Haughton J dismissed the appeal and affirmed the orders of the High Court dismissing the appellant’s application to dismiss the Bankruptcy Summons, and the adjudication of the appellant as a bankrupt. Haughton J proposed that the respondent be entitled to its costs of the appeal.

Appeal dismissed.

JUDGMENT of Mr. Justice Robert Haughton delivered on the 3rd day of November 2021

Introduction
1

This is an appeal from orders of the High Court (Humphreys J.) spoken on 11 February 2021 and confirmed in a written judgment delivered on 5 March 2021. As the Notice of Appeal states, the appeal is limited to the orders made dismissing the appellant's application to dismiss the Bankruptcy Summons, and the order dated 11 February 2021 adjudicating the appellant a bankrupt.

2

The appeal raises the issue as to whether the trial judge was entitled to have regard to a Protective Certificate (“PC”) issued by the Circuit Court under the Personal Insolvency Act, 2012 (as amended) (“the Act of 2012”) as an acknowledgement of debt for the purposes of the bankruptcy proceedings.

Background
3

The background to these proceedings is that by five separate letters of sanction all dated 7 April, 2008 Bank of Scotland Ireland Limited agreed to advance monies to the appellant and his wife on a joint and several basis. These credit facilities totalled €3,204,011.65, and the appellant and his wife signed and accepted the loan agreements on 13 April, 2008. Pursuant to the said loan agreements funds were advanced to the appellant and his wife, and were drawn down on 8th May, 2008, and attributed to accounts for the dates on which existing facilities had previously expired.

4

The borrowers defaulted on the loan agreements, and on 30 September 2013 the High Court (Birmingham J.) granted judgment against them in the amount of €4,022,734.92 in favour of Bank of Scotland Plc – see Kavanagh v McLaughlin [2013] IEHC 453 unreported, High Court, Birmingham J., (“the judgment proceedings”).

5

The McLaughlins appealed that judgment to the Supreme Court, which dismissed the appeal, and that decision is reported as Kavanagh v McLaughlin [2015] IESC 27. The judgment of Clarke J. at para. 2.2 notes that –

“On the morning of the appeal when the Court assembled, counsel (who had not previously been instructed in the case) appeared on behalf of the McLaughlins and indicated that he felt in some difficulty, by reason of the lateness of his instructions in the case, in being able to adequately present his clients' case”.

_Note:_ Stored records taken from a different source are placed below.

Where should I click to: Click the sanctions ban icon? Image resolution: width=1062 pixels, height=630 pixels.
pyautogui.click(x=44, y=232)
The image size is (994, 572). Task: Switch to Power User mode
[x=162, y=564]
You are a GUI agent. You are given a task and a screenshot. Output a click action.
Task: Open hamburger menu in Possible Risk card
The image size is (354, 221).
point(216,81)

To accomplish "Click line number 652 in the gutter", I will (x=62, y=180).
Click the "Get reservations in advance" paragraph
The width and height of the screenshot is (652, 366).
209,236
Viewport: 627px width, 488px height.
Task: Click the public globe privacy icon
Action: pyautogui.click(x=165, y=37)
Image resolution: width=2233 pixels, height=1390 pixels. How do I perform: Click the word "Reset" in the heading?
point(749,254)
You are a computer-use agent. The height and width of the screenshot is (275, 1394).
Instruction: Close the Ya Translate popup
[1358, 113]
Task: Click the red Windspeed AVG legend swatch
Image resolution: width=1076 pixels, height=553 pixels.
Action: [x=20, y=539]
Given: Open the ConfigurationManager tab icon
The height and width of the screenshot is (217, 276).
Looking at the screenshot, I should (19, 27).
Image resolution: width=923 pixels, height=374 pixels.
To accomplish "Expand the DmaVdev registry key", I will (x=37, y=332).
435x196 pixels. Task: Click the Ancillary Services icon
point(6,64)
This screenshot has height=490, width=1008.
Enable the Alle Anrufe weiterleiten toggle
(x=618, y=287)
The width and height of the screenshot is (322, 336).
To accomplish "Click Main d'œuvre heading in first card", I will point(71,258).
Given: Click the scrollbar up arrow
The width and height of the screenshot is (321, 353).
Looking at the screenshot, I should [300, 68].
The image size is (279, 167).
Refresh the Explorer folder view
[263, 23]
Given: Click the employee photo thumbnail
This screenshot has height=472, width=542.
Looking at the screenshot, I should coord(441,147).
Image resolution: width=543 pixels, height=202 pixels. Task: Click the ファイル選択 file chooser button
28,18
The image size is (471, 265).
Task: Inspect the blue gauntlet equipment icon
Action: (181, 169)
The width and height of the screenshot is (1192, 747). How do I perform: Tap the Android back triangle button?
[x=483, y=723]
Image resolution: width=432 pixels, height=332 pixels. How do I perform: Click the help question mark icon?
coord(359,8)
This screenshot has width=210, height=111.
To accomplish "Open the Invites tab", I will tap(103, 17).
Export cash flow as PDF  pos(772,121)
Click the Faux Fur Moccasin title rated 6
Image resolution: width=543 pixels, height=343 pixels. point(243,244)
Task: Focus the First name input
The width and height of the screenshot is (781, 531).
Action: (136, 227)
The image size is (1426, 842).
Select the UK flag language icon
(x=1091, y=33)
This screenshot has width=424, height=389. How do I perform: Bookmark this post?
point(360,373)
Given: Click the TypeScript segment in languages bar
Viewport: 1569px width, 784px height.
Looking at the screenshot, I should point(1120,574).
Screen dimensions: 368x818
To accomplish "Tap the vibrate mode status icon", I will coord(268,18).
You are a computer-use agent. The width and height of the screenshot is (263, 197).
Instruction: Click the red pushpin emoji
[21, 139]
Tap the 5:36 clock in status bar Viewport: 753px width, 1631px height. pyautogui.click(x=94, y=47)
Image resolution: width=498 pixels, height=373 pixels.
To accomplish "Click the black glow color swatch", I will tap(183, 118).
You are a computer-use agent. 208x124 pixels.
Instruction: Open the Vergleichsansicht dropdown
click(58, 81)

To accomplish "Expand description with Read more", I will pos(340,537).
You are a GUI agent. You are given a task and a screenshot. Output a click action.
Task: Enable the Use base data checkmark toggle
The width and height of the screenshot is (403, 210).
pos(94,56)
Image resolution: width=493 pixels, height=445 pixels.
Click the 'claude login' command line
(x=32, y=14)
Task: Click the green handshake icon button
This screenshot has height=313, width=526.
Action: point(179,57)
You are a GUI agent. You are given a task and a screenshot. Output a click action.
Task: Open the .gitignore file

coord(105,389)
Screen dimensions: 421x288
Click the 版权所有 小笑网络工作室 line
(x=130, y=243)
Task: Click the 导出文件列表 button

The Supreme Court rejected the suggestion that the matter be adjourned.

6

The loan facilities were transferred by Bank of Scotland Plc to Ennis Property Finance DAC (“Ennis”) on 20 April, 2015. The McLaughlins brought counter proceedings against Ennis, entitled Patrick McLaughlin & Roseann McLaughlin v Ennis Property Finance Limited & Tom Kavanagh [2016 9951P] (“the Plenary Proceedings”). A Statement of Claim was not delivered until 10 November, 2020. In these proceedings the McLaughlins challenge the validity of the appointment by Bank of Scotland plc of the second named defendant (Tom Kavanagh, of Deloitte) as receiver and all actions taken by him, including the collection of rent, and the validity of sales undertaken by Ennis of two of the four properties provided by the McLaughlins' as security for the said borrowings. The Plenary Proceedings seek 93 separate reliefs, and the court was advised that there is currently an application pending before the High Court in which the defendants seek to dismiss the Plenary Proceedings.

7

By order dated 11 June 2018 Ennis was substituted into the judgment proceedings in place of Bank of Scotland.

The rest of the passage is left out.